One realtor in Washington, D.C., always assesses the landscaping around the house of a prospective client before deciding the approach to take in making a sale.
If the front yard is nondescript, he moves the prospective buyers right indoors and concentrates on selling the house.
If, on the other hand, the property is nicely landscaped - green lawns, appropriately sited trees, and flower beds - he parks across the street from the residence and lets the prospective buyers take in the more distant view. On these occasions he is selling a home, not just a house, and good first impressions go a long way toward clinching the deal. In turn, good landscaping ensures that those first impressions are favorable.
Effective landscaping does two things for a house going onto the market: it increases the value of the house, and it speeds up the sale.
Recently, Scotts, the lawn seed and fertilizer company, commissioned an independent research organization to evaluate the importance of landscaping to the real estate industry. Realtors in Chicago, Denver, and northern New Jersey were asked: How important is the landscaping when it comes time to sell a house?
Attractive flowers, shrubs, and trees, along with a good-looking lawn, would add about 6 percent to the value of a house, the realtors estimated.

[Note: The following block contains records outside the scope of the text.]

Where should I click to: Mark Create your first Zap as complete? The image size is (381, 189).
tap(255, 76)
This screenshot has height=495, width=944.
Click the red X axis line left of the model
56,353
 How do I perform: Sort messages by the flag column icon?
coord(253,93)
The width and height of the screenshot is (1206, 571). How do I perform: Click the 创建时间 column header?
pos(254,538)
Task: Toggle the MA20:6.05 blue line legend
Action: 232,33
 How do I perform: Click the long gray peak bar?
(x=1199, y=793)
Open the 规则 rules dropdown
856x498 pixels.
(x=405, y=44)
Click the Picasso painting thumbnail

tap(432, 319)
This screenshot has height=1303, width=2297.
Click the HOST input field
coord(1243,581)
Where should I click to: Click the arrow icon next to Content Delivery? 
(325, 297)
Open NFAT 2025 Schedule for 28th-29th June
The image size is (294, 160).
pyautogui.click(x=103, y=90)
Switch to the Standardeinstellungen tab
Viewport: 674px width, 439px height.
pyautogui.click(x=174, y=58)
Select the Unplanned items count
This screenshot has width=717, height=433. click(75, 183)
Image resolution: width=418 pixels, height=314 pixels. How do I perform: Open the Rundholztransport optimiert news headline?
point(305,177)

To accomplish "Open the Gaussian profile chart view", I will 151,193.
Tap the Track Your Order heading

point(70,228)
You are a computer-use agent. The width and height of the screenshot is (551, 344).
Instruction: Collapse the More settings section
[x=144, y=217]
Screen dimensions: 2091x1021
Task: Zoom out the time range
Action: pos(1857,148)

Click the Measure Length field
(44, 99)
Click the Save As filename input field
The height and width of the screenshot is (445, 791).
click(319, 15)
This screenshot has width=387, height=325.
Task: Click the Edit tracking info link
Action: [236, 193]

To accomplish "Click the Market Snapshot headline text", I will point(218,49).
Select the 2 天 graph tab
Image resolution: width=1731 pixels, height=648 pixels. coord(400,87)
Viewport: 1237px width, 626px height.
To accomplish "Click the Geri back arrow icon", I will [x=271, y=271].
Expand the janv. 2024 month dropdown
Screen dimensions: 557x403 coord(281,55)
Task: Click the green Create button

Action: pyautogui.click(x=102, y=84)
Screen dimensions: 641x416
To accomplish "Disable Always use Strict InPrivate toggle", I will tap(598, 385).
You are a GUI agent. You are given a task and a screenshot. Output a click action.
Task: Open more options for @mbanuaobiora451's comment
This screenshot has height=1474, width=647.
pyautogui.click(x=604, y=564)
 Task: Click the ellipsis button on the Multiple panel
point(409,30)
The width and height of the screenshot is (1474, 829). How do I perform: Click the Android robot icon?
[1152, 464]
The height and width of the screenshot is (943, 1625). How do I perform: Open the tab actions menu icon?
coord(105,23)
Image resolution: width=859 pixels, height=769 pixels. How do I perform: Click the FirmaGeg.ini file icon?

Just as important, and perhaps even more so in their eyes, an attractive yard ''helps a house sell more quickly than otherwise.''
The United States Forest Service, reporting on another study, confirmed these findings, as the scientists concluded: ''Trees may enhance the value of a property by as much as 20 percent, with an average increase ranging from 5 to 10 percent.''
Not long ago a friend of mine invested in some professional landscaping for his Greater Boston house, and his reasoning made a lot of sense. ''Why wait until you're going to sell before you do up the place?'' he said. ''Sure, I expect to get more money for the house when it eventually comes time to sell. But meanwhile, we're enjoying the benefits. It (the house) is a nicer place to live in right now.''
The American Association of Nurserymen emphasizes that point as well: ''The same qualities that impress a potential buyer enrich the quality of life for those living there now - beauty, cleaner air, privacy, quietness, recreation, and more.''
Meanwhile, fall is frequently the most appropriate time for setting out many trees and shrubs. The weeks ahead provide plenty of time to begin upgrading the landscape around your house.
''Most containerized or balled or burlapped plants can be planted at this time of year,'' according to George Good, professor of floraculture at Cornell University,'' who lists spruce, pine, juniper, honey locust, maple, flowering crab apple, lilac, and linden as among the many species that can go in at this time. Yew, forsythia, English ivy, and rhododendron are others that are suited to fall planting.
At a Long Island test site many species were planted out in late August, September, October, and November of l980, and again in May and June of l981.
All these plants were evaluated through the 1983 growing season. Only among the plants set out in late November was there any winter kill at all.
For the rest, the fall-planted specimens did every bit as well, and in some cases better, than those planted in the spring.
The conditions that make for successful fall planting are:
* The soil remains warm after the hot summer months, yet air temperatures cool down. This condition stimulates rapid root growth, important if the plant is to become established before winter.
* Rainfall is generally reliable during this period while daytime air temperatures cool down so that the plant is not required to get rid of excess heat by evaporating moisture from its leaves.